** WORK REQUIRED **
Look for the line with "This screenshot has height=568, width=765."; please transcribe it and every later line in the entries exactly, up to the end, leaving pictures out.

:: INPUT RECORDS

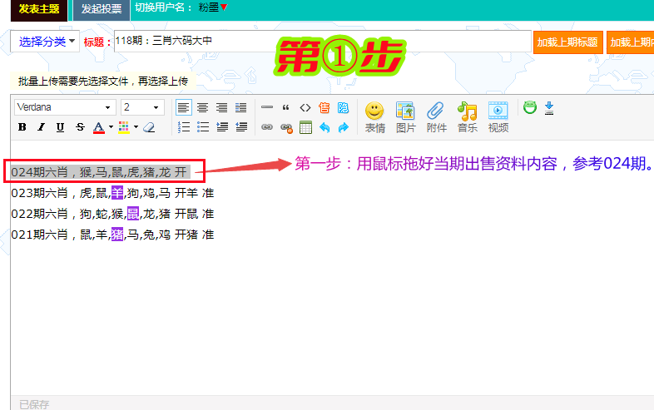The width and height of the screenshot is (654, 410).
Task: Click the 加载上期标题 button
Action: (567, 42)
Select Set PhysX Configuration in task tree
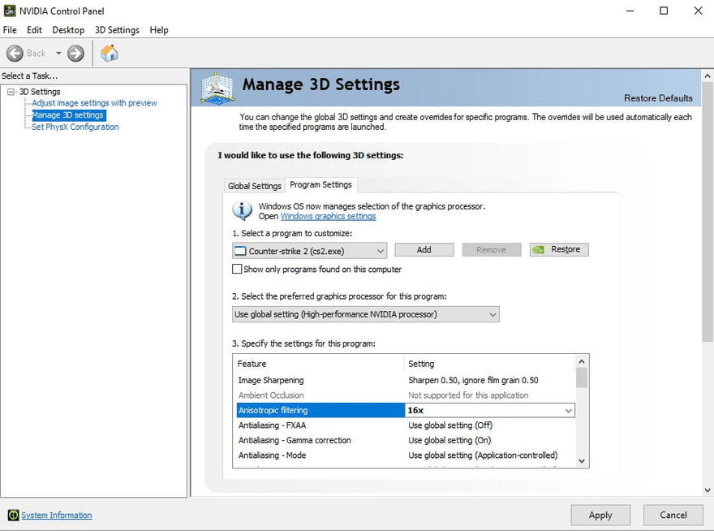Screen dimensions: 714x531 (x=75, y=127)

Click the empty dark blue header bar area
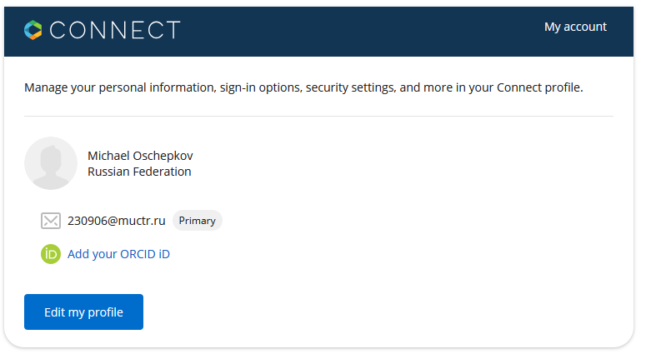(358, 31)
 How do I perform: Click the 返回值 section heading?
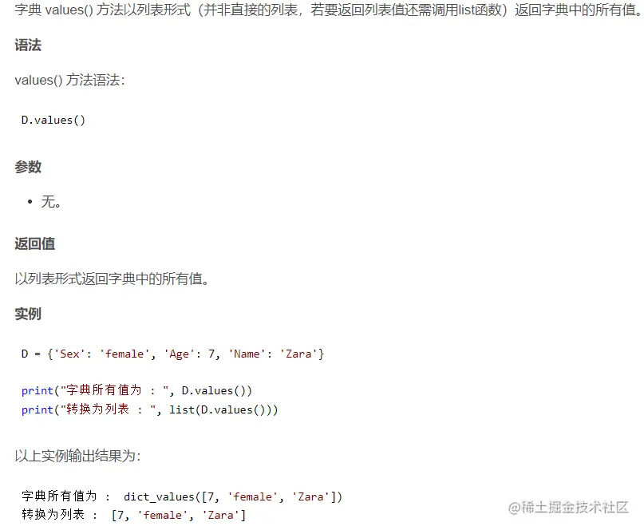(x=34, y=243)
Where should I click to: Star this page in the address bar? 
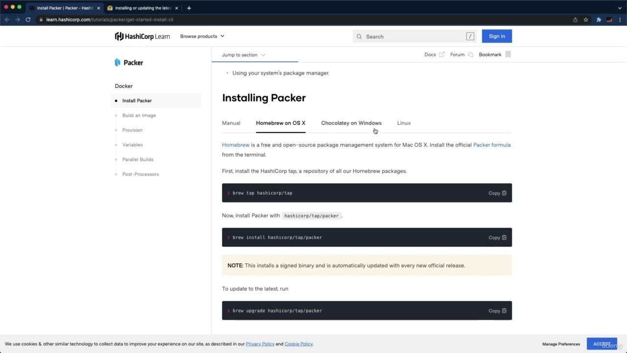tap(586, 20)
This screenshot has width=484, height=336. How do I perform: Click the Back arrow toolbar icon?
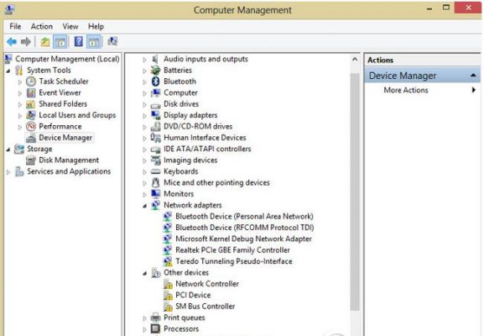(x=12, y=41)
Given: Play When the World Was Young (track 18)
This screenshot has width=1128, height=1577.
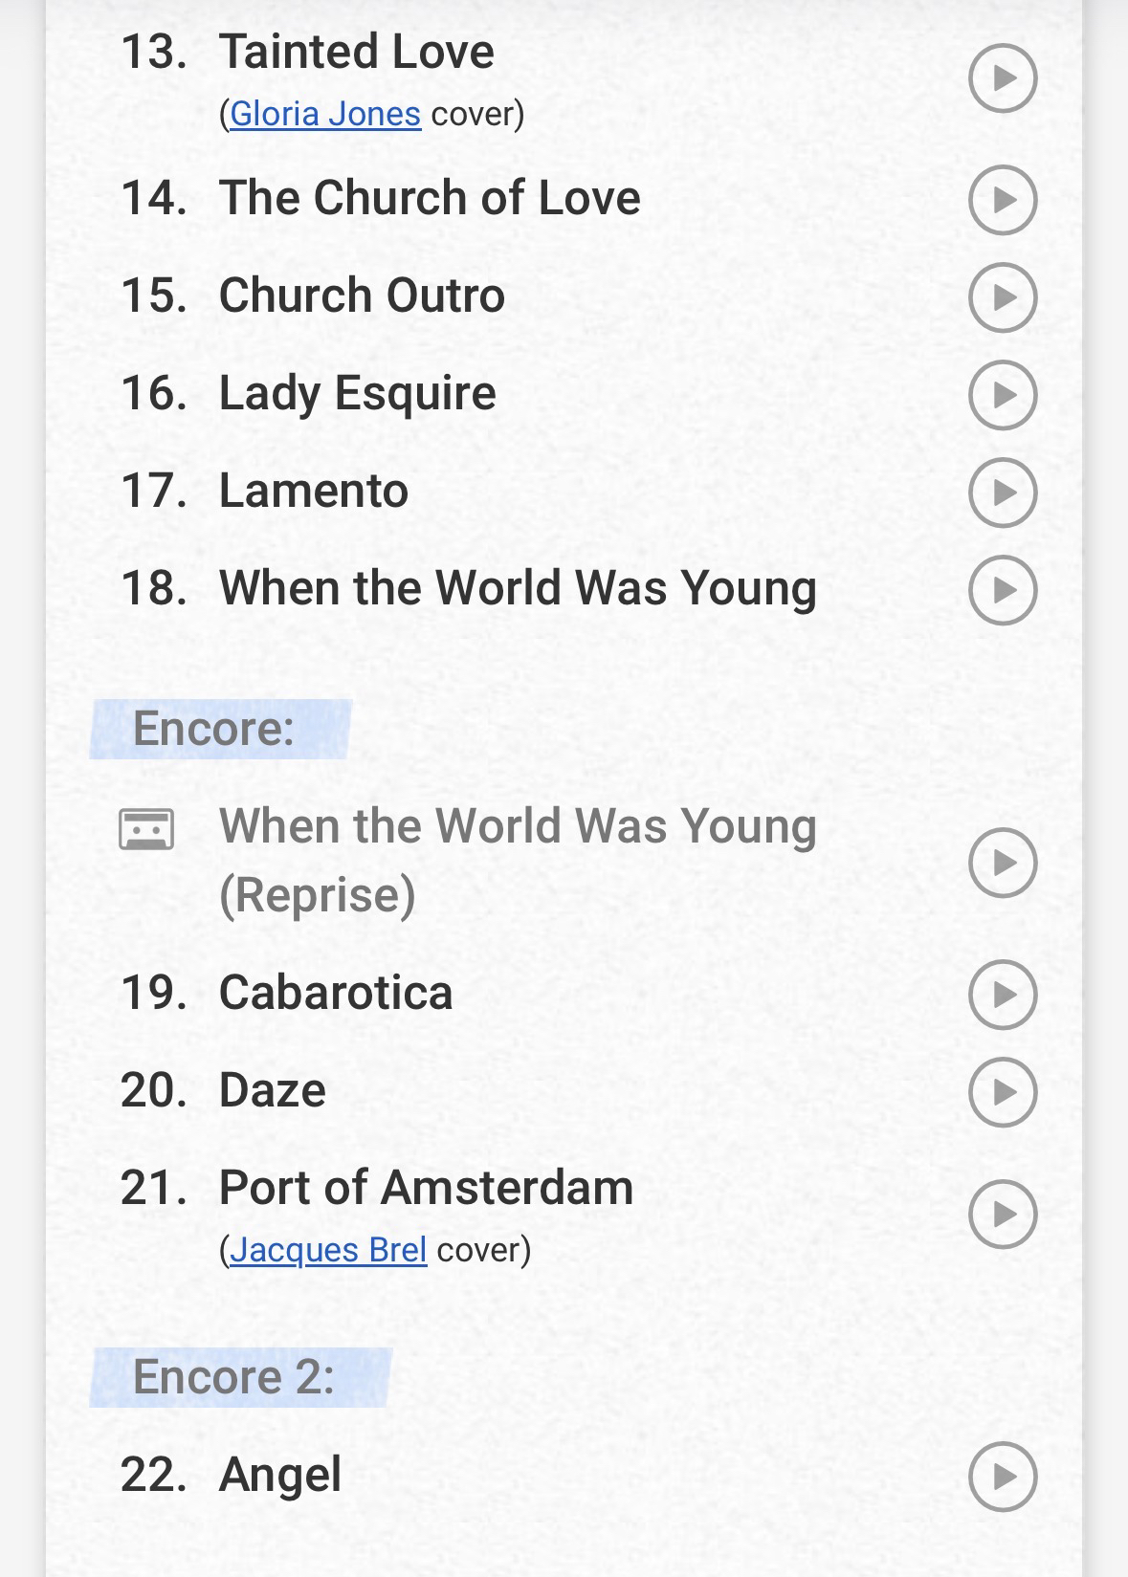Looking at the screenshot, I should [1003, 590].
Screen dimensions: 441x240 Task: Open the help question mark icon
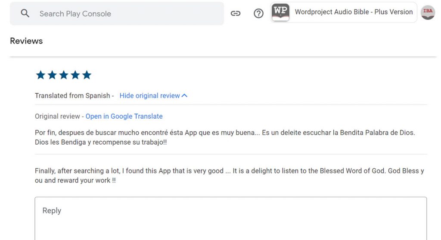click(x=258, y=13)
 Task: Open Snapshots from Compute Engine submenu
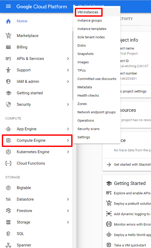click(86, 54)
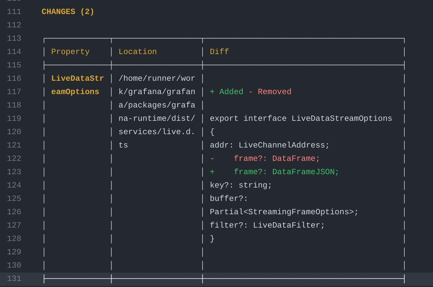The width and height of the screenshot is (433, 287).
Task: Click the buffer?: property line
Action: pos(229,198)
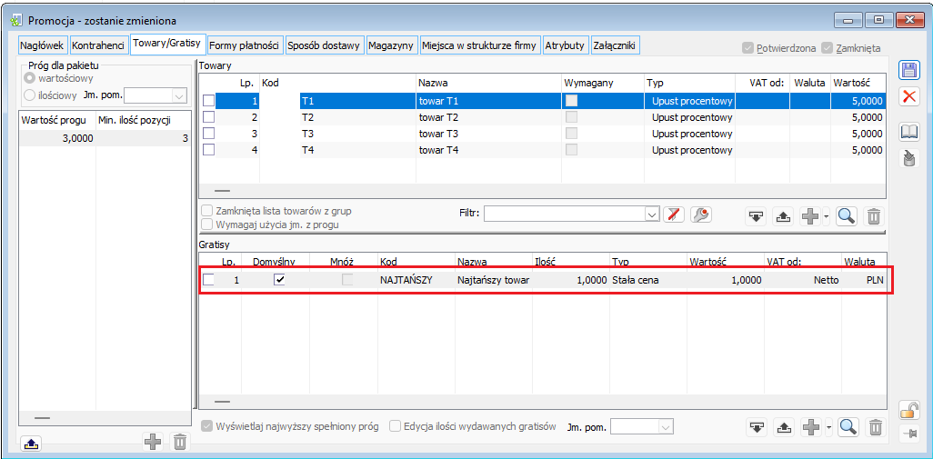Switch to the Kontrahenci tab

[97, 45]
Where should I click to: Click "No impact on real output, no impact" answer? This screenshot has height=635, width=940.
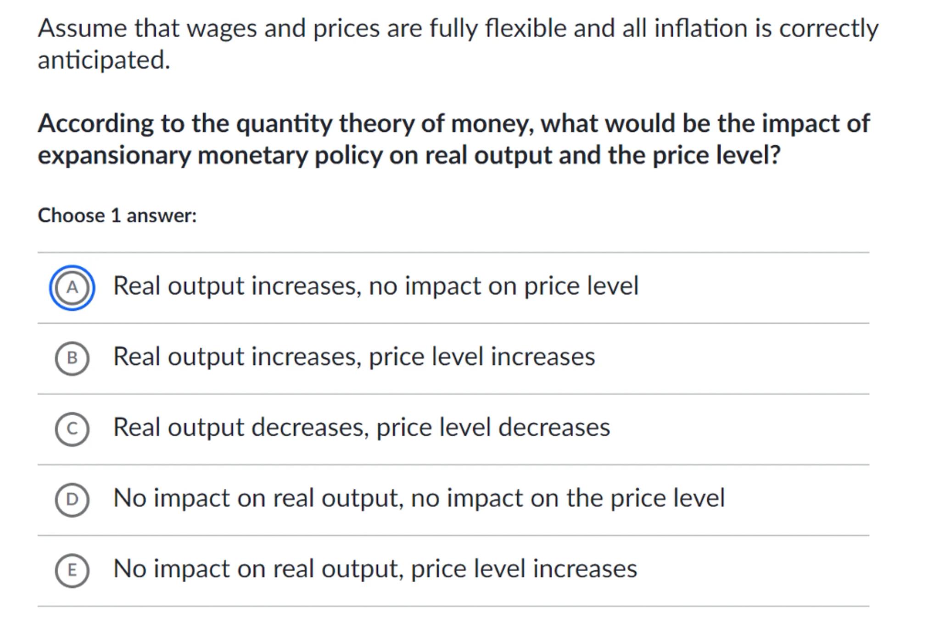pyautogui.click(x=419, y=498)
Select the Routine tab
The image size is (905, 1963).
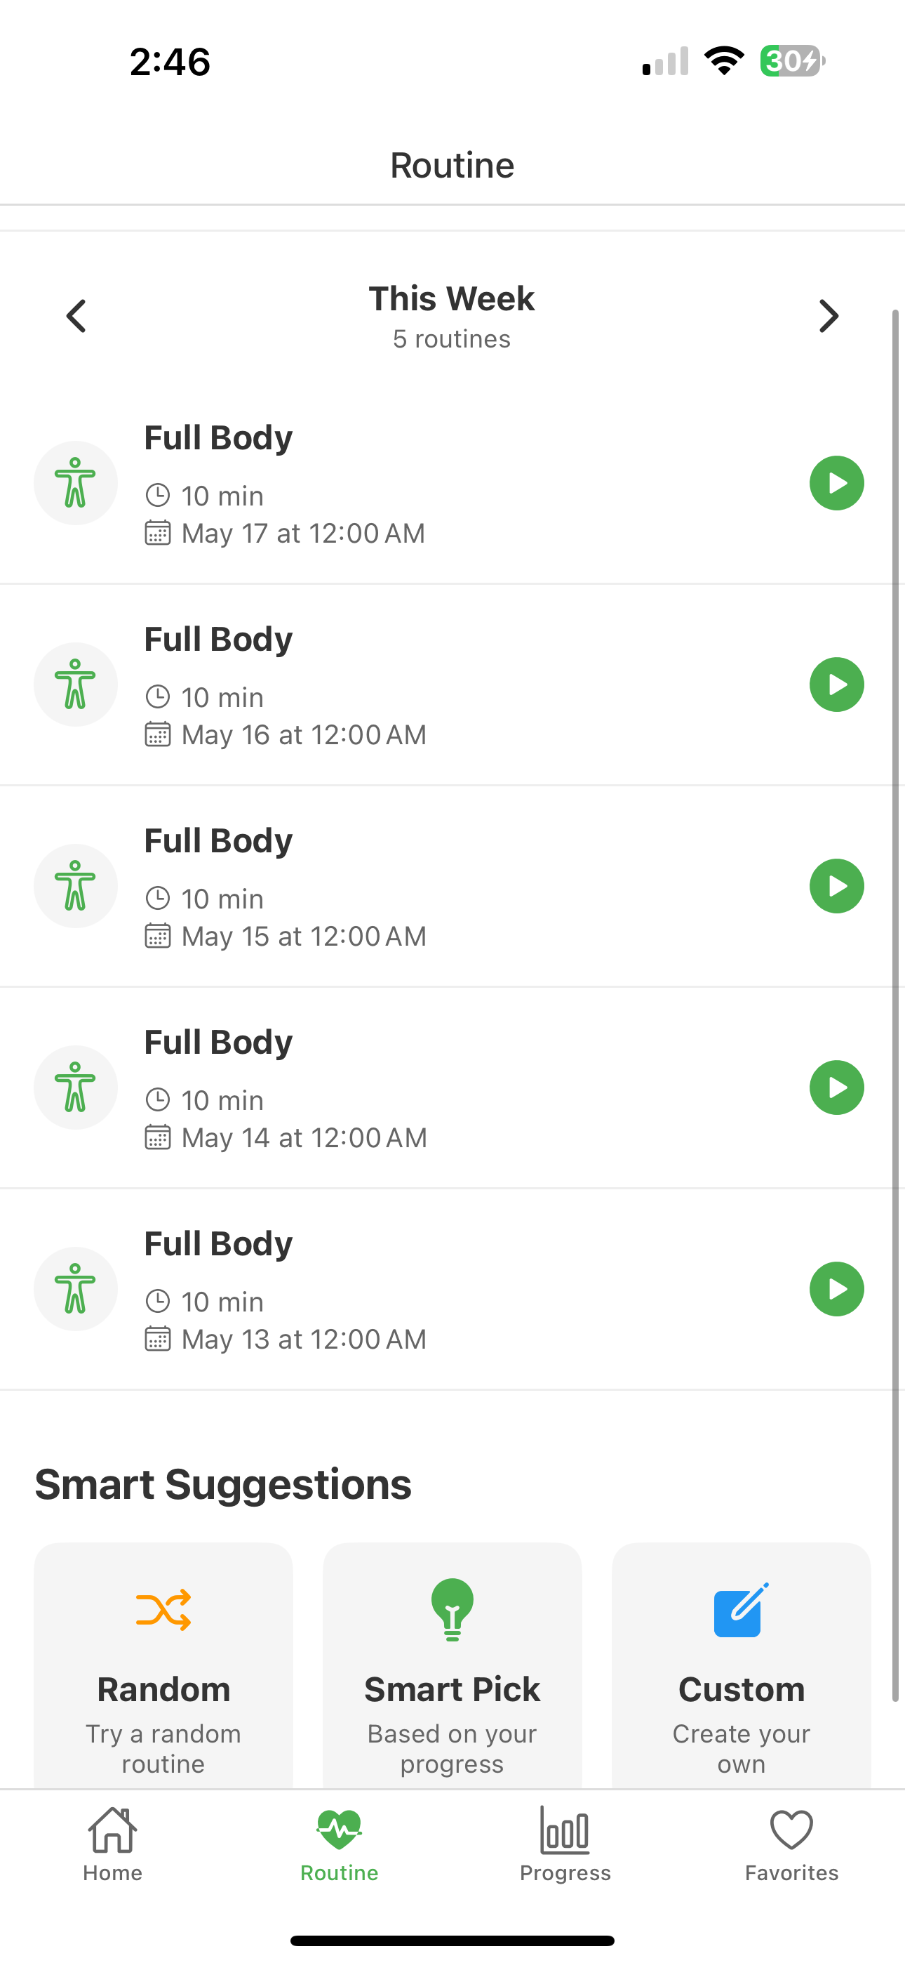[x=339, y=1845]
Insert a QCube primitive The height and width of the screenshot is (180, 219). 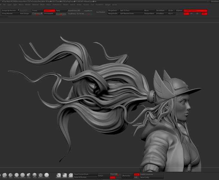click(171, 11)
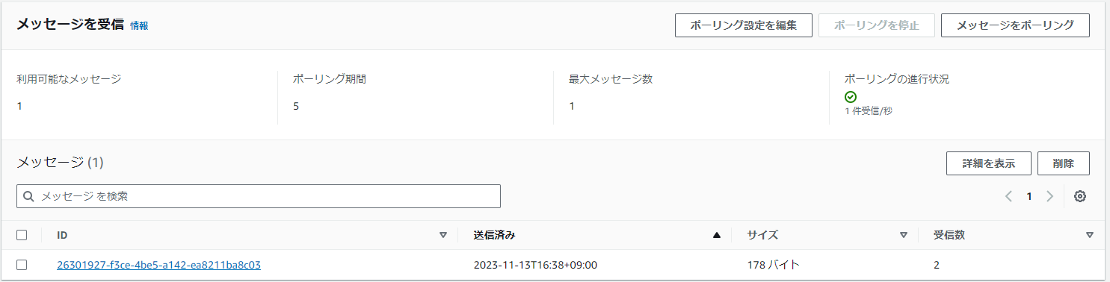The width and height of the screenshot is (1110, 282).
Task: Open ポーリング設定を編集
Action: pyautogui.click(x=744, y=25)
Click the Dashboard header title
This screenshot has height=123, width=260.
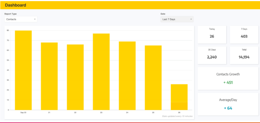click(x=16, y=5)
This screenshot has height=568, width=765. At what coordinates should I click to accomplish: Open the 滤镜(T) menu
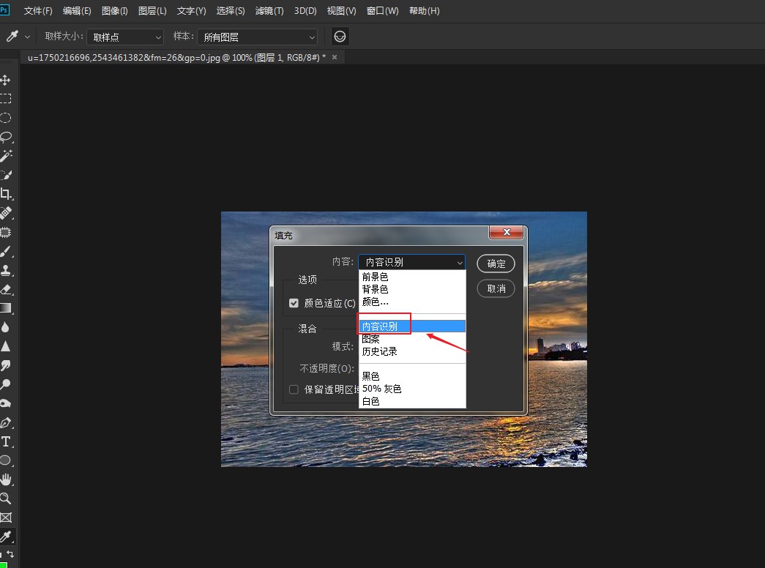269,11
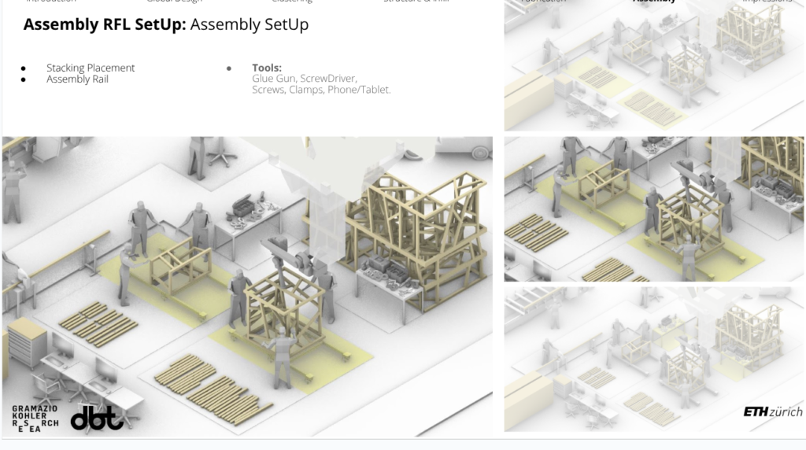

::::

** REPLY **
This screenshot has height=568, width=765. At what coordinates should I click to accomplish: Open the 滤镜(T) menu
269,11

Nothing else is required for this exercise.